4 protecting the organisation
1.            The Employment Tribunal
As anyone involved in it security will know, some of the greatest threats for an organisation come from within. email misuse is an ever-present threat, which needs to be managed carefully, and in many cases email will provide evidence of other types of wrongdoing. As many employers will know to their cost, employees are well protected under law, and the employer needs to be sure of its grounds before making a dismissal. Without the ability to retrieve reliable information from emails, and an accurate audit trail, an employer will be exposing itself to unnecessary risks.
In some cases there will be insufficient evidence to justify action against an employee who is clearly not behaving in the interests of the employer; in others, the fairness of a dismissal made on suspect evidence will be challenged in an employment tribunal. The highest possible award in an employment Tribunal for unfair dismissal claims is currently £65,300.
However, if a dismissal is made without sufficient evidence for that dismissal, an employee may claim that the dismissal was founded on discriminatory grounds, such as race or sex, which entitles an employee to unlimited damages (plus a possible additional award of damages for injury to feelings which can be increased in certain exceptional circumstances). It should also be noted that only in very unusual circumstances will an employer be able to recover its legal costs if it is successful in an employment tribunal.

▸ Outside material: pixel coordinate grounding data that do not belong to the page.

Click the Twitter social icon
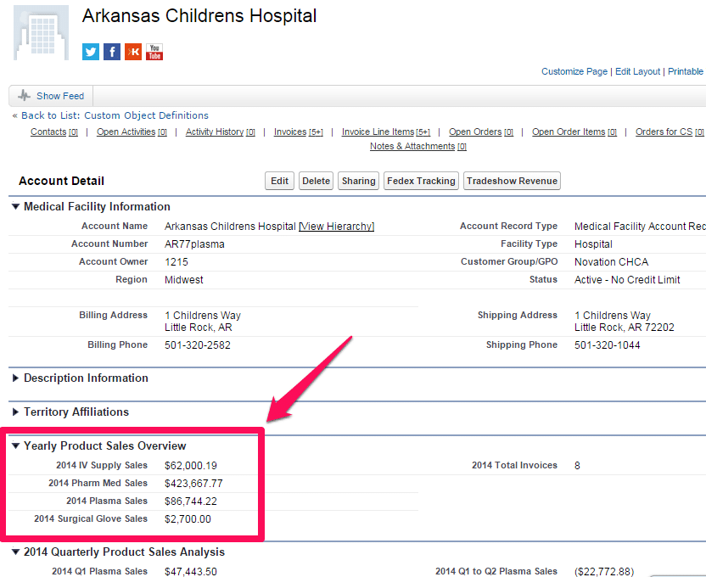The image size is (706, 577). pos(91,52)
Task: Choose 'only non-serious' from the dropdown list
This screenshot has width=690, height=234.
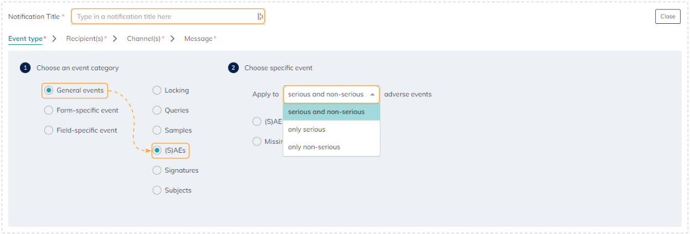Action: (x=314, y=147)
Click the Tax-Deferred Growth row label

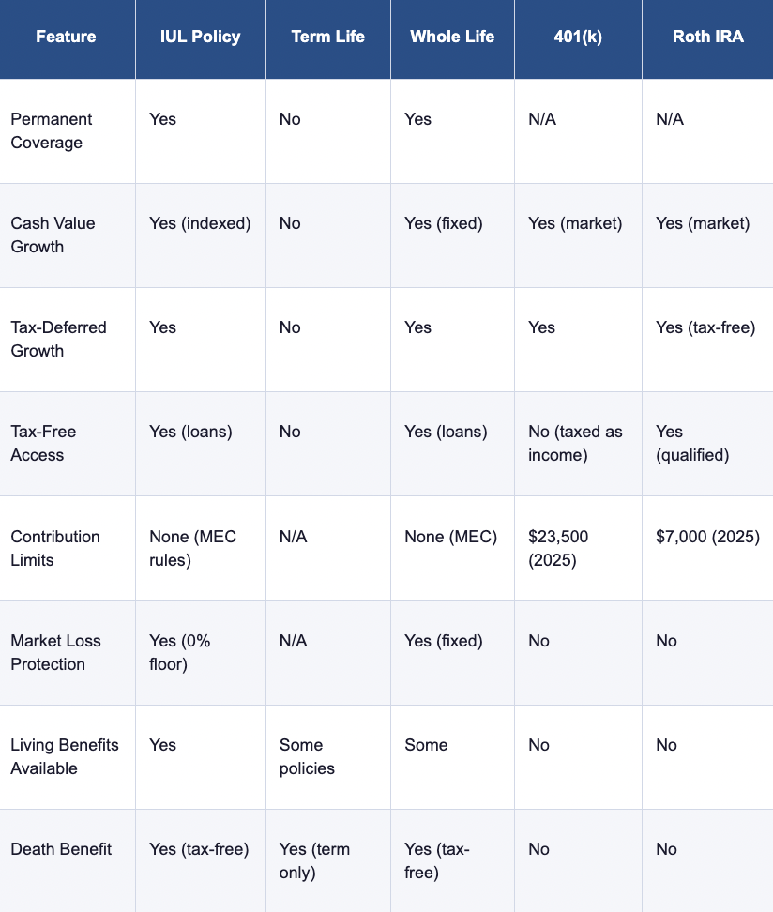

In relation to disciplinary action, an inability to take decisive action, or to detect wrongdoing, based on poor records management, will weaken the ability of the employer to enforce that policy when it needs to. If there is a hit-and-miss approach to enforcement, it is far easier for a sacked employee to allege that he or she has been unfairly treated because previous offenders have escaped with lesser penalties.
The evidence obtained from an insecure and unreliable system that is not governed by clearly documented and enforced rules will be open to dispute and questioning by the opponent.

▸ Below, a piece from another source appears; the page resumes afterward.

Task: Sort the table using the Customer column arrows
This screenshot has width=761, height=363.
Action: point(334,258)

Hence, for this type of situation it is crucial to have accurate, up to date and complete email records in place in order to ensure that the organisation has all the relevant information at its disposal in a short period of time.
2.            Court Actions
a. Overview
Litigation has become a fact of life and so organisations have to have everything at their disposal that can help them avoid litigation and, if litigation occurs, help them limit any losses that they may suffer.
In most Court cases, a wronged party has six years from the date that a contract has been breached or a civil wrong committed to bring a court action.
Even when a court action is taken promptly, a case may not come to court until several years after the event, and memories of the exact events will be hazy, or those involved may be unwilling, or may refuse to be witnesses. Some witnesses to the relevant event may have left the organisation or may be difficult to trace (particularly if they have moved abroad).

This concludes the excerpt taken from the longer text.